Leibovitch, like other non-Orthodox leaders, is hoping that the public’s initial identification with their movements will attract real interest in their synagogues and way of life.
“I know a lot of them are asking when they can come to this or that activity at this or that congregation. If someone calls from Haifa, we send him a letter telling him how to contact a congregation in Haifa,” he said.While acknowledging the campaign’s limitations, Rabbi Sacks said that “from whatever quarters the interest comes, it’s welcome. People like Amos Oz and A.B. Yehoshua have a wide following in the Israeli public, and they will naturally generate publicity and a reaction that we ourselves would not, perhaps, have been able to generate. They’ve been interviewed several times since the announcement and we’re enlisting their time and energies.”
The editor of the haredi Shas party publication Yated Neeman, Rabbi Natan Zeev Grossman, says the leftists and intellectuals are “merely exploiting” the progressive movements to fight the ultra-Orthodox.
“When they finish using them, they will show them the door,” he said.
Rabbi Jerome Epstein, president of the American-based United Synagogue of Conservative Judaism, calls the intelligentsia’s campaign “a very exciting concept,” but worries that it may not attract committed Jews to the fold.
“People are signing up, but what does that mean?

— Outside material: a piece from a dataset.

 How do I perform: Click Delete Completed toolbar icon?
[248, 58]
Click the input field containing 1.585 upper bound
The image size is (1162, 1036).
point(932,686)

Most of these people are doing it out of a sense of solidarity. What Amos Oz and others have said is ‘sign up because this is the hope for our future.’ It’s like my supporting the women’s movement or the African-American movement. I can identify on a dotted-line relationship, but I cannot be an integral, full part of that movement.”
The challenge now, Rabbi Epstein said, is for the non-Orthodox streams “to engage” their new media-generated supporters. “Opening the door isn’t enough. We must find a way to engage them in a religiously and spiritually meaningful way. There has to be more.”
Novelist David Grossman, who each year attends High Holy Days services at a Reform synagogue, said he supports the campaign “because I felt that it was an opportunity to do something rather than to mourn the situation or lament the latest developments. I felt that Reform Jews are persecuted by the Orthodox here in Israel, and I wanted to be with them during these difficult hours.”
Which is not to say that Grossman is a believer. “I do not practice religion, I do not believe in God. For me, this was a pro-democracy act, not a religious act.”
While the concept of self-proclaimed secular Jews lending their support to religious streams may seem paradoxical to some, Yehoshua does not see it that way.
“I go to a Reform synagogue on Yom Kippur because I have my own relationship to the tradition,” said the famed novelist. “As a secular person I am very much devoted to the principle that everyone can do whatever he wants. I’m not against the religious themselves. Judaism is a part of my culture as an Israeli and a Jew.”
Yehoshua insists that there is a place for Judaism in Israel, even among the secular, and bemoans the fact that many Israelis feel disconnected from their Jewish roots. “I’m annoyed by the religious movement, the ugly faces of some, though certainly not all religious people, who have made secular people hostile to religion,” he said.
As for his campaign, Yehoshua said, “If others become more interested in the Reform and Conservative movements as a result, I would be happy. My belief is that religion is part of our legacy and tradition and identity, and we have to know it.”